Holy fuck another potentially huge teen novel series by a Mormon author!
Cassia lives in a dystopia where people are healthy until they spontaneously kick at 80, art has been carefully curated into 100 poems, songs, etc.; and officials sort you into the proper career and marriage. (I didn’t realize Condie was LDS while I was reading the book and wondered what happens to queer people, how they get “matched” or if they all choose to be “a single.”)
It’s a book about free will and individualism, so to me it’s surprising that any observant theist would have written it, but maybe non-fundamentalist Mormons question Prophets’ authority more than the fundies in Hidden Wives?
One bit I wanted more of (and this will be a trilogy, so listen up, Ally!) is the notion of archivists as preserving the past primarily for mercenary reasons in this society where book burning is high level work and all but those top 100s have been lost.

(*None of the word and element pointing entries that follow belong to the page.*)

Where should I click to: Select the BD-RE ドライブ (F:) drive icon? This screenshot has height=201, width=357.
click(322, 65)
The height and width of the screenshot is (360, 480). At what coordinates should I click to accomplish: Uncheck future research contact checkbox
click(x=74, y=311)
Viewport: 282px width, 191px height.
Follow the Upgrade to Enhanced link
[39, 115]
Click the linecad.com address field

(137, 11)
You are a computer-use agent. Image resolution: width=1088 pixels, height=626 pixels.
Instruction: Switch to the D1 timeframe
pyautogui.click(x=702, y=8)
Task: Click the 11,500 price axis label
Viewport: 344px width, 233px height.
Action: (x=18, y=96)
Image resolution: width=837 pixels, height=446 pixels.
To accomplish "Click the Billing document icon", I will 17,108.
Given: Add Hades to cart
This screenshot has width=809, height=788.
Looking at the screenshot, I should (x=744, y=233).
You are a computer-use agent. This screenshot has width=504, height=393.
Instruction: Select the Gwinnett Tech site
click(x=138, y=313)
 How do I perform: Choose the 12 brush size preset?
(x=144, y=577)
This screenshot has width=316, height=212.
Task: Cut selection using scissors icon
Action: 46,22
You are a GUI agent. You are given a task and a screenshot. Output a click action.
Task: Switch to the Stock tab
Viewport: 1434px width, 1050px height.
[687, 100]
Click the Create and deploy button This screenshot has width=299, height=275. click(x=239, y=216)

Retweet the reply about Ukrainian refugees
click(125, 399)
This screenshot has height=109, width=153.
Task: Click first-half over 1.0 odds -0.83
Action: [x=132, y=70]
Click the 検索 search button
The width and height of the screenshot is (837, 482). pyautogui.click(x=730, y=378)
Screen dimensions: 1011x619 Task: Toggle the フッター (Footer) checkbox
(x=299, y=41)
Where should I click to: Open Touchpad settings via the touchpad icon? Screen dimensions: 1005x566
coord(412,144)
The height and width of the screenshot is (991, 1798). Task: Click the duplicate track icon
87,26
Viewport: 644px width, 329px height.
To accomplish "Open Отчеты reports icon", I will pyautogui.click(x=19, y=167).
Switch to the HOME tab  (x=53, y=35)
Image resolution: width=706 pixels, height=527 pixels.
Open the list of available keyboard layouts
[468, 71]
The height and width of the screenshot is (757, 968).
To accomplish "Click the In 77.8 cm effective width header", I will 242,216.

While reading it I contemplated what an American book this is. I wonder if people who grow up in more social societies would find sentiments like these incredibly selfish:
Who am I to want to change things, to get greedy and want more? If our Society changes and things are different, who am I to tell the girl who would have enjoyed the safe protected life that now she has to have choice and danger because of me? p. 239
That’s when I realize that the statistics the Officials give us do not matter to me. I know there are many people who are happy and I am glad for them. But this is Ky. If he is the one person who falls by the wayside while the other ninety-nine are happy and fulfilled, that is not right with me anymore. p. 241
CATS: You know a society is no good when it’s feline-free!